Rail Traffic Hits Year's Low

The Journal of Commerce Online - News Story
Worst week this year softened by mild lift for intermodal

Despite some lift from intermodal volume, major U.S. railroads by two important measures had their worst week so far this year.

Rail carloads, which include everything from bulk materials to finished motor vehicles and the in-between factory goods that can ride in large railcars, reached just 247,258 units in the week ending May 16, said the Association of American Railroads.

That is lower than any time since the end of December, when much of the industrial economy was shutting down to wait out the financial storm and ensuing collapse in demand.

Train hauls of intermodal trailers and containers reached 188,435 units, up by nearly 7,000 from a week earlier and the highest since the Feb. 14 week.

Still, total estimated ton-miles of combined carload and intermodal freight carried by large U.S. railroads, sank to the year’s low at 26.2 billion. That was down 24.3 percent from the same point in 2008.

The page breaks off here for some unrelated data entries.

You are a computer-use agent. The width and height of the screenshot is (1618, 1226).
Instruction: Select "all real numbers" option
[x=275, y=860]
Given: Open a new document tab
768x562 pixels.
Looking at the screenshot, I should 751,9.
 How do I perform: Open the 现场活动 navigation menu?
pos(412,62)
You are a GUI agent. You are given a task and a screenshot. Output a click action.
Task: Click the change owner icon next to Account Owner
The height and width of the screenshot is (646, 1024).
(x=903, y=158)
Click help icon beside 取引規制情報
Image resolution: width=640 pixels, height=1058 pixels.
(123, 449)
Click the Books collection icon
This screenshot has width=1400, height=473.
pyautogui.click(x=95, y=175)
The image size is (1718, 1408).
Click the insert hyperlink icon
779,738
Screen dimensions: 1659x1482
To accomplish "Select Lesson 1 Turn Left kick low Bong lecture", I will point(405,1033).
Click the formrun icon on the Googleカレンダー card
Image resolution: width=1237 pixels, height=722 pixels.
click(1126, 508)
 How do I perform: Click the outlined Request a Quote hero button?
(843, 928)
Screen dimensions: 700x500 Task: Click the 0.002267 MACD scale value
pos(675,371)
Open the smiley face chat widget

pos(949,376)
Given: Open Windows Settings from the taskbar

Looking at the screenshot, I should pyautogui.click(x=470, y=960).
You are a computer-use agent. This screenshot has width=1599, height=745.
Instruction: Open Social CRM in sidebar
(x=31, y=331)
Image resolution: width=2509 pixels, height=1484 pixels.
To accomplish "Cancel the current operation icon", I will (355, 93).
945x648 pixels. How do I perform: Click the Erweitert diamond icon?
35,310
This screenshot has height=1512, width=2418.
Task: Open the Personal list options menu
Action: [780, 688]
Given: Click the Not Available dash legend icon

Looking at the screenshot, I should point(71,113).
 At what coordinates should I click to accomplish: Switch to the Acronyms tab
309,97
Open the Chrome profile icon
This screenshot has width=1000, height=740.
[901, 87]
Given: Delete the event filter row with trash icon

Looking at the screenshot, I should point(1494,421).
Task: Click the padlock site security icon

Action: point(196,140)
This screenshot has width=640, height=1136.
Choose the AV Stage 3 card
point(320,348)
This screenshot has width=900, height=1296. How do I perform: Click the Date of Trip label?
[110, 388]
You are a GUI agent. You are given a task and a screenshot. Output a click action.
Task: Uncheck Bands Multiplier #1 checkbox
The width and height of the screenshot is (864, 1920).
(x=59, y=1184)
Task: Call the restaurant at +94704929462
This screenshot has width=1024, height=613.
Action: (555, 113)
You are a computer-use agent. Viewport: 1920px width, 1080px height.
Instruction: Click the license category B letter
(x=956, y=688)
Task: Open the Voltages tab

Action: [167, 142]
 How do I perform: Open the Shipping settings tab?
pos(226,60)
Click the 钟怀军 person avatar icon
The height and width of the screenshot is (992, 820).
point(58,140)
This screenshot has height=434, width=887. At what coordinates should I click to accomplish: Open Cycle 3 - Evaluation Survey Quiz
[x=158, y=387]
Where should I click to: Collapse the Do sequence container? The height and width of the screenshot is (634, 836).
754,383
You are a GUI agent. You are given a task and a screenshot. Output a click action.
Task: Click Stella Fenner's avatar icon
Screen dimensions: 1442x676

A number of economists, and some rail executives, have suggested that the freight market’s decline is bottoming out. The traffic figures suggest the market could move along the bottom for a while.

One notable area of weakness this year is coal volume, which hits large carriers especially hard because that is the largest cargo railroads haul.

Last year they enjoyed a brisk business in export coal demand, especially the eastern carriers hauling coal to ports to fill Europe-bound ships, but that business has fallen sharply. Meanwhile, domestic coal demand is also lighter with fewer factories powered up to make goods.

But the carload numbers have weakened recently in some other areas as well. Chemical shipments – the second-largest cargo in railcar volume -- have cooled some this month, a possible indicator of a pause in the rebound of factory activity and perhaps in line with a new round of automobile factory cuts.

Other categories linked to auto or housing industries remain weak or have weakened a bit more during May, although a few cargoes of basic construction materials show some firming.

Intermodal numbers are probably continuing to benefit from a strengthened domestic business this year, industry officials say, while ocean container traffic remains very weak as shippers face the start of the summer peak season in which they normally import boxed goods for the autumn selling season.